Debiti della pa, Corte Ue condanna l’Italia per i ritardi nei pagamenti: “Stando ai dati del 2017 è stata violata la direttiva europea”

La Commissione nel febbraio 2017 aveva riaperto una procedura di infrazione contro Roma, deferendola alla Corte. In quell'anno i tempi medi per il saldo delle fatture erano di 58 giorni, mentre nel 2018 sono scesi a 46 (35 per i Comuni)

La Corte di Giustizia Ue condanna l’Italia per i ritardi nei pagamenti della pubblica amministrazione, sulla base di dati aggiornati all’aprile 2017. L’Italia, secondo i giudici, non ha rispettato la direttiva del 2011 che impone agli enti pubblici, nelle loro transazioni commerciali con imprese private, di pagare entro 30 giorni (60 per gli enti del servizio sanitario nazionale). La Commissione nel febbraio 2017 aveva riaperto una procedura di infrazione contro Roma, deferendola alla Corte, che ha poi constatato la violazione della direttiva. I dati presi in considerazione si fermano però a quello stesso anno, quando il tempo medio di pagamento stando alla Piattaforma dei crediti commerciali gestita dalla Ragioneria generale era di 58 giorni.

Stando alle rilevazioni del Tesoro aggiornate a fine 2018 il tempo medio di pagamento è sceso a 46 giorni, 35 per i Comuni. A maggio 2019, poi, è entrata in vigore la Legge Europea 2019 che per gli appalti prevede la regola del pagamento entro 30 giorni dall’adozione di ogni stato di avanzamento dei lavori. Solo “in casi eccezionali giustificati dalla natura particolare del contratto o da talune sue caratteristiche” può essere fissato “un diverso termine comunque non superiore ai 60 giorni“.

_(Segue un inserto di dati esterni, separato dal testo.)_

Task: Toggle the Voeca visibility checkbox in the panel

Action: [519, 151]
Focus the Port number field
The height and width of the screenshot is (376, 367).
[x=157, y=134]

La Commissione, alla quale operatori economici e associazioni di operatori economici italiani avevano rivolto varie denunce per i tempi eccessivamente lunghi in cui sistematicamente le pubbliche amministrazioni italiane saldano le proprie fatture, aveva proposto contro l’Italia un ricorso per inadempimento dinanzi alla Corte. L’Italia ha sostenuto, a propria difesa, che la direttiva 2011/7 impone unicamente agli Stati membri di garantire termini massimi di pagamento “conformi” e di “prevedere il diritto dei creditori, in caso di mancato rispetto di tali termini, a interessi di mora e al risarcimento dei costi di recupero“.

Roma ha argomentato che le disposizioni della direttiva “non impongono, invece, agli Stati membri di garantire l’effettiva osservanza, in qualsiasi circostanza, dei suddetti termini da parte delle loro pubbliche amministrazioni”. Ma la Corte ha respinto questa tesi. Inoltre, secondo la Corte, anche se la situazione dei ritardi di pagamento delle pubbliche amministrazioni “è in via di miglioramento in questi ultimi anni”, ciò non impedisce ai giudici di dichiarare che “la Repubblica italiana è venuta meno agli obblighi ad essa incombenti in forza del diritto dell’Unione”. Perché “l’esistenza di un inadempimento deve essere valutata in relazione alla situazione dello Stato membro alla scadenza del termine stabilito nel parere motivato”, cioè il secondo passo della procedura d’infrazione. Nel caso di specie si è valutata la situazione al 16 aprile 2017.